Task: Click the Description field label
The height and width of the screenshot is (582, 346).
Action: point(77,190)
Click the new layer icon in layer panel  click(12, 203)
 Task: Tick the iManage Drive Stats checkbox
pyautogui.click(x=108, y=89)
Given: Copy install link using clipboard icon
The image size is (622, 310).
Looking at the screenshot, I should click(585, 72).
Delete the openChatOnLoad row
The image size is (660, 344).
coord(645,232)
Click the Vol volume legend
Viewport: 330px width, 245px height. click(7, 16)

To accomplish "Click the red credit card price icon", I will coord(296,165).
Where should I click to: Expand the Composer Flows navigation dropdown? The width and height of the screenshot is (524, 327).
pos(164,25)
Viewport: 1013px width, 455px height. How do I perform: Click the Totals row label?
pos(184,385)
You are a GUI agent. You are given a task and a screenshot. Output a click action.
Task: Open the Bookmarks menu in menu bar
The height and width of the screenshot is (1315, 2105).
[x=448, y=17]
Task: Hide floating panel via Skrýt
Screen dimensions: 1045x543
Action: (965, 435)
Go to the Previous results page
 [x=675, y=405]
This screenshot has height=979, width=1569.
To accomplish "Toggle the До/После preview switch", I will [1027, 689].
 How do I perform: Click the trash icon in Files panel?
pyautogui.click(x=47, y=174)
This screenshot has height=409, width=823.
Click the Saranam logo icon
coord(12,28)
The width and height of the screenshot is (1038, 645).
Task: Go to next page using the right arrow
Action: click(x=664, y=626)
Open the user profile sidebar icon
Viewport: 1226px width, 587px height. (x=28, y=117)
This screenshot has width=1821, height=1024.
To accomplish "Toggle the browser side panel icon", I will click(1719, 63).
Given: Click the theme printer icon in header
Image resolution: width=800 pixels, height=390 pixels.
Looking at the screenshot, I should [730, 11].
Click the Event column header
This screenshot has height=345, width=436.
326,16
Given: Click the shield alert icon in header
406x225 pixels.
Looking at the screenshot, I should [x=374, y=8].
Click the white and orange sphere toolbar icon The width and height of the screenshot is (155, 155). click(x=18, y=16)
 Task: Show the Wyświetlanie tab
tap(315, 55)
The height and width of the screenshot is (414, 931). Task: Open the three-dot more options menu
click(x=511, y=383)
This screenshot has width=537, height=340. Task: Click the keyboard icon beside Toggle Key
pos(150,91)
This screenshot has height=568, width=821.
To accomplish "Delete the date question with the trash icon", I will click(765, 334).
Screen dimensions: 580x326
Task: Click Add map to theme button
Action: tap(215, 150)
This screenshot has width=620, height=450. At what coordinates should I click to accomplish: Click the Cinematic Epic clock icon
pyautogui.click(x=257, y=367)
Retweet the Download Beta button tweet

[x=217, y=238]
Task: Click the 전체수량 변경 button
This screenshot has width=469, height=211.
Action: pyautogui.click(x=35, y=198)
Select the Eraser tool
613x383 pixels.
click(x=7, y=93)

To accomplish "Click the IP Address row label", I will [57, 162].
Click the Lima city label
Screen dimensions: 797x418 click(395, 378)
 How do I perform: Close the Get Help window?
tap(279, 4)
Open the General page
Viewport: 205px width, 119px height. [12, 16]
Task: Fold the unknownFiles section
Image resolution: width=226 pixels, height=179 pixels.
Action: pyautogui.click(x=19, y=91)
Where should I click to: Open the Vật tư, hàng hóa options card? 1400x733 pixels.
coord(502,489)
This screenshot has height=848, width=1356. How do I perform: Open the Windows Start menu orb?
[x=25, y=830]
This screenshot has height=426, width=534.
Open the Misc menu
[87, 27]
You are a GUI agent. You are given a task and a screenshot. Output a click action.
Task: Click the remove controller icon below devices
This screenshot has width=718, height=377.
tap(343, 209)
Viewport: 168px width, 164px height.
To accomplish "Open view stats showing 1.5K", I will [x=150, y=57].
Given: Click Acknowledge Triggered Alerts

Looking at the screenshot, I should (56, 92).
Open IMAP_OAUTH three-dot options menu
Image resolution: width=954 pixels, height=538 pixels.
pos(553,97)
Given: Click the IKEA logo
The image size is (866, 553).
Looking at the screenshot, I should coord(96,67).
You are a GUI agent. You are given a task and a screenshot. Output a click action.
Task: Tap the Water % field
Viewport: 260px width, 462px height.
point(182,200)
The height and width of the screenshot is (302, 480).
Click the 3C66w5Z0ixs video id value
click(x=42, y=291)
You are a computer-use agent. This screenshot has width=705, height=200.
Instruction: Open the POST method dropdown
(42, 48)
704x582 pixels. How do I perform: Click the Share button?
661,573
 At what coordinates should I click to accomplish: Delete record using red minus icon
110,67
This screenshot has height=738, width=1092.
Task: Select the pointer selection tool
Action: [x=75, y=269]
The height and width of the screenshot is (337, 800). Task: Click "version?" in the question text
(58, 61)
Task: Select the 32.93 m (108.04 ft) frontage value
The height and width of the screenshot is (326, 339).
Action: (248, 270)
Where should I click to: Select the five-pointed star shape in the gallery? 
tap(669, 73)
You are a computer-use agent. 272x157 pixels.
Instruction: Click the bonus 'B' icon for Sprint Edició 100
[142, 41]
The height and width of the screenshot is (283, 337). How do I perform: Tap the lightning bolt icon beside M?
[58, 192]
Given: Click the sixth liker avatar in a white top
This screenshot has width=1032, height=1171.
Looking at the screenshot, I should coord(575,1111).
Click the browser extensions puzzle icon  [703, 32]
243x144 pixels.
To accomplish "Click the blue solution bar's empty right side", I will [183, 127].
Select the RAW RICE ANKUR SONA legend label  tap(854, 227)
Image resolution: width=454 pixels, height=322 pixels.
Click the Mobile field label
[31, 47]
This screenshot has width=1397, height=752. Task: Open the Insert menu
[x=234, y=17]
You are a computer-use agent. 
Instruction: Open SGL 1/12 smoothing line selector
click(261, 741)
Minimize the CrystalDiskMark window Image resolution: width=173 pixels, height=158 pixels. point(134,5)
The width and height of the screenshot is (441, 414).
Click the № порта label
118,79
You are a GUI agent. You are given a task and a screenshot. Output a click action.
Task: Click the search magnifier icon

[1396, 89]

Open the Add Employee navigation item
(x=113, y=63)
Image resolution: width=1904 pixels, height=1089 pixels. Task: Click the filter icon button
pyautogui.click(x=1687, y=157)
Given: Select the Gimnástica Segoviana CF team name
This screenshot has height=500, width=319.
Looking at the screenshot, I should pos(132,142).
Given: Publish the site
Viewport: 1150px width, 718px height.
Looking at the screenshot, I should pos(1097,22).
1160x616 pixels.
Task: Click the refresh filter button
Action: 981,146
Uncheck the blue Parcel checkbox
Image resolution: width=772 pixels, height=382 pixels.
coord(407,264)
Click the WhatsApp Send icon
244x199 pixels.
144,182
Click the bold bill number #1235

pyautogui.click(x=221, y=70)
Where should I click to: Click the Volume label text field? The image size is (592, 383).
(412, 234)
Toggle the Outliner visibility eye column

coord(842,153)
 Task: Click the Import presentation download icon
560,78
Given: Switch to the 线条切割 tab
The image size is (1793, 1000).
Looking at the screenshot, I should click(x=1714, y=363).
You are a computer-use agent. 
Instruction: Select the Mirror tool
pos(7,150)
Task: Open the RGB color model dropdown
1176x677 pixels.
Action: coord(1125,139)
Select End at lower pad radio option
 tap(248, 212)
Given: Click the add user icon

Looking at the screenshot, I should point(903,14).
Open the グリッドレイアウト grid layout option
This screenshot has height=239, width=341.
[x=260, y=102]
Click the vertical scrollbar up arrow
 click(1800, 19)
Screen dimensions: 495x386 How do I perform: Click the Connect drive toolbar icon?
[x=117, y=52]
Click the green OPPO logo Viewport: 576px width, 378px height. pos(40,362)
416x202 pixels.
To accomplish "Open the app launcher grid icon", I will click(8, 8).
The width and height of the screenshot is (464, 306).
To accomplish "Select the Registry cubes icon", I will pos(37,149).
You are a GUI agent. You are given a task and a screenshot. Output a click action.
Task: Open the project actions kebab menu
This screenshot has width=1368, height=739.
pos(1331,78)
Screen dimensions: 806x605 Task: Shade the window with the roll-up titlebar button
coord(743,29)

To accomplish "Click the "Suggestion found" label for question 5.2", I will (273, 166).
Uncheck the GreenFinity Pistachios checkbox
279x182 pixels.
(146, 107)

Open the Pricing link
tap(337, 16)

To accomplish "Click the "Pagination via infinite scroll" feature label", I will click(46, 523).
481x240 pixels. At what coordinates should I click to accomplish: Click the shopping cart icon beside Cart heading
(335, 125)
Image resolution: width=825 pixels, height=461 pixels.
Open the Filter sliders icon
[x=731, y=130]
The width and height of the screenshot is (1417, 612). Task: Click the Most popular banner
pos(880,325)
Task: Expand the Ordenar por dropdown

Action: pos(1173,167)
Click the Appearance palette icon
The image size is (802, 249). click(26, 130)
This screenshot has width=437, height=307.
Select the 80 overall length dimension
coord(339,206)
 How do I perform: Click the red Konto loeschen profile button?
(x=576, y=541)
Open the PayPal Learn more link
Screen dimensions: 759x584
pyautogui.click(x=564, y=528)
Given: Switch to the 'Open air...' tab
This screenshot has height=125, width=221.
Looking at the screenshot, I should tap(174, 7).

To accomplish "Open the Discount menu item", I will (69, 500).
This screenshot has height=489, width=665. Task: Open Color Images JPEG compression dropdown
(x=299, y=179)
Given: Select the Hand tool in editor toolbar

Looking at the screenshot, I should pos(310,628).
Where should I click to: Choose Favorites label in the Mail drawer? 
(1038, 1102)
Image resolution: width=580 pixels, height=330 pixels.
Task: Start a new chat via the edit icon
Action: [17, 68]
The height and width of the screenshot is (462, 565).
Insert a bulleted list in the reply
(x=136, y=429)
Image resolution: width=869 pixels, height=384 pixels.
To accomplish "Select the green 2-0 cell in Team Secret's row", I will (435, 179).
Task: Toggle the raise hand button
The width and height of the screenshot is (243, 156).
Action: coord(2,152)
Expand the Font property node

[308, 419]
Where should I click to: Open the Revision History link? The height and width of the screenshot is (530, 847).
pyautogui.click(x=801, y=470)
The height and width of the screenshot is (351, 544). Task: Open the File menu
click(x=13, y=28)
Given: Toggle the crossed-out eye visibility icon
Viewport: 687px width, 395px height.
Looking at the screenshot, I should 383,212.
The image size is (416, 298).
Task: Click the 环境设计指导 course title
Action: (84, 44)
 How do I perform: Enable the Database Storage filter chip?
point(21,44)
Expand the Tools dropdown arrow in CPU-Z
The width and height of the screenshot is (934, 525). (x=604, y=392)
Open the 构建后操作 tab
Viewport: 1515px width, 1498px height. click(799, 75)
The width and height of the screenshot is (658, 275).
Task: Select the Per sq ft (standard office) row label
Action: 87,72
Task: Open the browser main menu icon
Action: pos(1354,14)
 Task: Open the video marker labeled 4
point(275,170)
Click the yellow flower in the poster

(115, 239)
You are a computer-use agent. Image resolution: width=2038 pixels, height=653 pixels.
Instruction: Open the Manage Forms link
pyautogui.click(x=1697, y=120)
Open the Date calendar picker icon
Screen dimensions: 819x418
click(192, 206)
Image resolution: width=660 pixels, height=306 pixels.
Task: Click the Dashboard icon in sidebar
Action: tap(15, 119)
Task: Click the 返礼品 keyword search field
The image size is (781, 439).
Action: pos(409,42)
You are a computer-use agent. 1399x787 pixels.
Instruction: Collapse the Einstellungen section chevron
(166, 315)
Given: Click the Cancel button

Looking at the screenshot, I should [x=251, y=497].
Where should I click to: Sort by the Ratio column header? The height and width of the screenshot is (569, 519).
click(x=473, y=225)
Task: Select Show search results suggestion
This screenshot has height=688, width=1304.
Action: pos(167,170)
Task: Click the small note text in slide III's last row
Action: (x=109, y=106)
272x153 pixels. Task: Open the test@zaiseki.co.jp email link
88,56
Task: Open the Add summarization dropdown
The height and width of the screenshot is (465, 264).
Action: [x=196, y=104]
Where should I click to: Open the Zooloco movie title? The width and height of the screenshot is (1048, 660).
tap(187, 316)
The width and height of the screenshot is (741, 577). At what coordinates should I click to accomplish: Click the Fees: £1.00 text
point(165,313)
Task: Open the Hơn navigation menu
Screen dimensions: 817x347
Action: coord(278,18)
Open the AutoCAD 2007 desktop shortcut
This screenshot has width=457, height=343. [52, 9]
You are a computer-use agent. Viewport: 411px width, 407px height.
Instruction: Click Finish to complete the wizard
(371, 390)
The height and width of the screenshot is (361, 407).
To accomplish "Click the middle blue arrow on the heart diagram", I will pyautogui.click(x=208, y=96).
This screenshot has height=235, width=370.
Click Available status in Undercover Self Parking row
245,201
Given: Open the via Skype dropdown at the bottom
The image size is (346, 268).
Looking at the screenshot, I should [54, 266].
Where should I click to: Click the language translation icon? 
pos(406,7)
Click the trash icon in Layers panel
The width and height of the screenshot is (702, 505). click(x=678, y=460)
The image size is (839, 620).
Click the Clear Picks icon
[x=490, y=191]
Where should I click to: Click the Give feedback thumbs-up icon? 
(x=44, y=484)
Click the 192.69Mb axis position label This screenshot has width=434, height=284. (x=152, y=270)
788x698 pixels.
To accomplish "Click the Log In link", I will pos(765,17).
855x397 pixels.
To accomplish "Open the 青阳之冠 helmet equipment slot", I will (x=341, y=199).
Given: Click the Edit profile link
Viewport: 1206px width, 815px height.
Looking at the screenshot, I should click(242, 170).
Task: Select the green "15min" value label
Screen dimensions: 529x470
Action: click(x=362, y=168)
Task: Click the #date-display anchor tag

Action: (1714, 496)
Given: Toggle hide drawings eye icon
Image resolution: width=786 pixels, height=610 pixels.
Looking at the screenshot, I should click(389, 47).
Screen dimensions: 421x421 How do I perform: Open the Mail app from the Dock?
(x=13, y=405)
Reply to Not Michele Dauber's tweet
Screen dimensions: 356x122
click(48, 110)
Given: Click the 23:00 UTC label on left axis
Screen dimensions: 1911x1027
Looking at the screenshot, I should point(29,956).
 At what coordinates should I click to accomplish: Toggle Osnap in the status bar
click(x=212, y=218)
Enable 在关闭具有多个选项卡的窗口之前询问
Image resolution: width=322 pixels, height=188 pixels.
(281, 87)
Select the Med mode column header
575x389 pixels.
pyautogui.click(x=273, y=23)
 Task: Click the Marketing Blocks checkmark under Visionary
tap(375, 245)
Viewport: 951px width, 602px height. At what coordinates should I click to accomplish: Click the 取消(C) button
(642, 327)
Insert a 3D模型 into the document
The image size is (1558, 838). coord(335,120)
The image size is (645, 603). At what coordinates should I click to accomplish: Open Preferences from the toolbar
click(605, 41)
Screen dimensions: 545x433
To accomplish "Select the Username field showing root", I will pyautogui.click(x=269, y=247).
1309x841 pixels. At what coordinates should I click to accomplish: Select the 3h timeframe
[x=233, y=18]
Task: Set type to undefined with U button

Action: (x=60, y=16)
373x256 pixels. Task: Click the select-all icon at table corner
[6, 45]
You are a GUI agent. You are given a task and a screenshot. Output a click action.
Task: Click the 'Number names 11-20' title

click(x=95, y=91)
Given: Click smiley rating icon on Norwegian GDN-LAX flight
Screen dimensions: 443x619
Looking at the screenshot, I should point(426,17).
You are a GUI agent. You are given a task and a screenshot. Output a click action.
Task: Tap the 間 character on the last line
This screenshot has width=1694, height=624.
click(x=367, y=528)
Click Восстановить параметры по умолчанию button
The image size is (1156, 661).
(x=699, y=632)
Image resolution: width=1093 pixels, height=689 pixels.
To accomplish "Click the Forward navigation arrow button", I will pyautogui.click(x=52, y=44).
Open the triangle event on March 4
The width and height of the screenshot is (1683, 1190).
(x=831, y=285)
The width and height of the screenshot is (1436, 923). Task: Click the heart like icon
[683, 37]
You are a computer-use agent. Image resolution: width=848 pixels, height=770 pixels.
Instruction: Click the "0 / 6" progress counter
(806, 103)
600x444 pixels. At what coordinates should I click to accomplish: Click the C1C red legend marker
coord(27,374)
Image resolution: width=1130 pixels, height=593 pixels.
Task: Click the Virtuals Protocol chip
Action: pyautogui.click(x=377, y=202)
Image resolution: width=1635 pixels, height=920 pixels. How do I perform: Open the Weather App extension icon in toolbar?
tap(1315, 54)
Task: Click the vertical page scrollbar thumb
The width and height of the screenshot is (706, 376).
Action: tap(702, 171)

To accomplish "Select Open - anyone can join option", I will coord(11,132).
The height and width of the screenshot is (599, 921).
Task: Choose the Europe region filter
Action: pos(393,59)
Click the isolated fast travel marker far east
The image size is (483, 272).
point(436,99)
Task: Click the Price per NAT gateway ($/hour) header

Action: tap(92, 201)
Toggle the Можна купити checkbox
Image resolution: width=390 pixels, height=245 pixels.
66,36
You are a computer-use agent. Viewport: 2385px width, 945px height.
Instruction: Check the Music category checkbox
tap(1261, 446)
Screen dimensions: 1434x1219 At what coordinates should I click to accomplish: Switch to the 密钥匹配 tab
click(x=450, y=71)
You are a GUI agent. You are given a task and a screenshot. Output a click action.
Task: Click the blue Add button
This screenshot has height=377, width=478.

**EXERCISE INSTRUCTIONS**. Lay out the rows from the line containing "You are a computer-use agent. 272x157 pixels." through the line containing "Looking at the screenshot, I should coord(575,1111)." as a numbered list, with both of those lines included and any blank lines left out.

**FULL SOLUTION**.
1. You are a computer-use agent. 272x157 pixels.
2. Instruction: Click the bonus 'B' icon for Sprint Edició 100
3. [142, 41]
4. The height and width of the screenshot is (283, 337). How do I perform: Tap the lightning bolt icon beside M?
5. [58, 192]
6. Given: Click the sixth liker avatar in a white top
7. This screenshot has width=1032, height=1171.
8. Looking at the screenshot, I should coord(575,1111).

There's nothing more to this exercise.